LC647 - Palindromic Substrings

Problem

Given a string s, return the number of palindromic substrings in it. A string is a palindrome when it reads the same backward as forward. A substring is a contiguous sequence of characters within the string.

Example

Input: s = "abc"

Output: 3

Explanation: Three palindromic strings: "a", "b", "c"

Solution

Expand Palindrome from Centre

We take the solution from LC005 and build upon it. We check whether or not a substring is a palindrome from its center, and iterate across the characters in the string array, expanding outwards from each character to check whether or not it is a palindrome. For each expansion, we add one count to the number of palindromic substrings. Time complexity of this approach will be $O(n^2)$, and we don't use extra space so space complexity is $O(1)$.

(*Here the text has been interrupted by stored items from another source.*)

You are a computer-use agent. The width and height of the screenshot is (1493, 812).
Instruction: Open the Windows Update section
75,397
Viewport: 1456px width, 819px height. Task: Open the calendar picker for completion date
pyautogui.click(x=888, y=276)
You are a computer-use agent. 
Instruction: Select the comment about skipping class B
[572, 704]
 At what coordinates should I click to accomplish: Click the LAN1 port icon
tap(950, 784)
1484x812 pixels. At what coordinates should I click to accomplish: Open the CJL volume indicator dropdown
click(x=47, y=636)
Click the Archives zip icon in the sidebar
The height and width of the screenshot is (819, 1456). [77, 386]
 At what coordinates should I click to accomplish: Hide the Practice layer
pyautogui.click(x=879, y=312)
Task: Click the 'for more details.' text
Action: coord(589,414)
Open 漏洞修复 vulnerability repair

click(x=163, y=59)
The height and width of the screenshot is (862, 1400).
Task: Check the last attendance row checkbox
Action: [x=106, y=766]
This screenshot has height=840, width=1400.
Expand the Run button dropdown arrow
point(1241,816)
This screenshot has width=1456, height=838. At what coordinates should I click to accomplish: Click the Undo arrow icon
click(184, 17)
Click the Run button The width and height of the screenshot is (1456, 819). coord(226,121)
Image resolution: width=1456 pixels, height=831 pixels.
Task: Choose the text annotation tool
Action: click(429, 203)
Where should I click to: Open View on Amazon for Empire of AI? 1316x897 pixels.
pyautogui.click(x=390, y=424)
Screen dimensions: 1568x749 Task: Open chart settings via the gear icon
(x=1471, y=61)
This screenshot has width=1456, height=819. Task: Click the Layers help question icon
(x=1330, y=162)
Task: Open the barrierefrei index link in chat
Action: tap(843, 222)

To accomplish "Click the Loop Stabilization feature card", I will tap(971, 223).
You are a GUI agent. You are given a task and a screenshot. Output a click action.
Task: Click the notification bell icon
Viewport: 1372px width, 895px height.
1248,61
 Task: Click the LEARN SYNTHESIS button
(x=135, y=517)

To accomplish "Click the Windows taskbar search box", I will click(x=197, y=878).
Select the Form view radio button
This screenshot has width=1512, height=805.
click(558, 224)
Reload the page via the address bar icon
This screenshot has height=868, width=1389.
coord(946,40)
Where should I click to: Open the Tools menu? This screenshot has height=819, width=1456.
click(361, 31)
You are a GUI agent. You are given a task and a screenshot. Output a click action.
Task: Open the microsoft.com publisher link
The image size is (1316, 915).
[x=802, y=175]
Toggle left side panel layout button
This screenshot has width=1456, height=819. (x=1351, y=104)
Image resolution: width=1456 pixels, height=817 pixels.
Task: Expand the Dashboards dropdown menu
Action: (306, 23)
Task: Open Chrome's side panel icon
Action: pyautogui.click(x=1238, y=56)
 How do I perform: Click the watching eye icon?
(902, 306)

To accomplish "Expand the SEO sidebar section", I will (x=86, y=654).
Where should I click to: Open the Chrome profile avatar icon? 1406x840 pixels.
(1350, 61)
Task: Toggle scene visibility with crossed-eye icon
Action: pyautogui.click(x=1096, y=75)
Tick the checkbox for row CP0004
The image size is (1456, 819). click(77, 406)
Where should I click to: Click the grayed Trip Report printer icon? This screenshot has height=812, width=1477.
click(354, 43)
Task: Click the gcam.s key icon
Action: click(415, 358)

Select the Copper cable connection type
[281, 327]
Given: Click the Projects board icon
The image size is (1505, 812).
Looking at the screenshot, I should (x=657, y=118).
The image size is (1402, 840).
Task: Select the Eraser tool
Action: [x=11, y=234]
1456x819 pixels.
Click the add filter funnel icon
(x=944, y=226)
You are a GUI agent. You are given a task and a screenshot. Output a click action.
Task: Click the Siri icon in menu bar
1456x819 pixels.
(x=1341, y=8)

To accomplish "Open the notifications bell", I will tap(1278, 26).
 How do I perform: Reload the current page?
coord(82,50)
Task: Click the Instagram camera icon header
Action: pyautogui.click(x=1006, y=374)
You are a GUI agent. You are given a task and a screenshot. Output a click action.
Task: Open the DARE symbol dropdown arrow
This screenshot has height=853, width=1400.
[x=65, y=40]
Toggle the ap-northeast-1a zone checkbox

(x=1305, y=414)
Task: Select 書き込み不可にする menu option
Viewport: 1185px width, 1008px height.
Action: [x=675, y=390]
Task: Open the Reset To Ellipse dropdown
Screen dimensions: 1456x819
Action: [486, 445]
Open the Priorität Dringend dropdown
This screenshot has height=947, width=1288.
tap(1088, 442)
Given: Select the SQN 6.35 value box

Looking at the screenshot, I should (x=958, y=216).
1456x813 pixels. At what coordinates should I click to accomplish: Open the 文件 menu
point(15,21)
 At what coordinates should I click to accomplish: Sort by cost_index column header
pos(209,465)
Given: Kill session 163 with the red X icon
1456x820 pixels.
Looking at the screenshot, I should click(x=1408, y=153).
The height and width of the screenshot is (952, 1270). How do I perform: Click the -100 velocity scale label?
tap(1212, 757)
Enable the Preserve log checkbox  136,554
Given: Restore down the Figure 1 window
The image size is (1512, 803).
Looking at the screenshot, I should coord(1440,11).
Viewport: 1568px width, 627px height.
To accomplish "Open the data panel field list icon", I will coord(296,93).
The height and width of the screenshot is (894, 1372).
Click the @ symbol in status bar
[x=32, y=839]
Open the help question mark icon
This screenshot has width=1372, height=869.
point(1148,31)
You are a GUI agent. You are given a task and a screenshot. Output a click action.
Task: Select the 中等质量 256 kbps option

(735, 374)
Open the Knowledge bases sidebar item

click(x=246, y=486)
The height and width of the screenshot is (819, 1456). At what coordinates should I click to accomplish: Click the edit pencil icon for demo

def expand(self, s: str, i, j):
	lbound = i
	rbound = j
	subcount = 0

	# expand if bounds don't reach end	
	while lbound >= 0 and rbound < len(s) and s[lbound] == s[rbound]:
	lbound -= 1
	rbound += 1
	subcount += 1
	
	# return number of palindromes found
	return subcount
	
def countSubstrings(self, s: str) -> int:
	odd = 0
	even = 0
	
	for i in range(len(s)):
		# expand for odd length palindromes
		odd += self.expand(s, i, i)
		# expand for even length palindromes
		even += self.expand(s, i, i + 1)
	
	return odd + even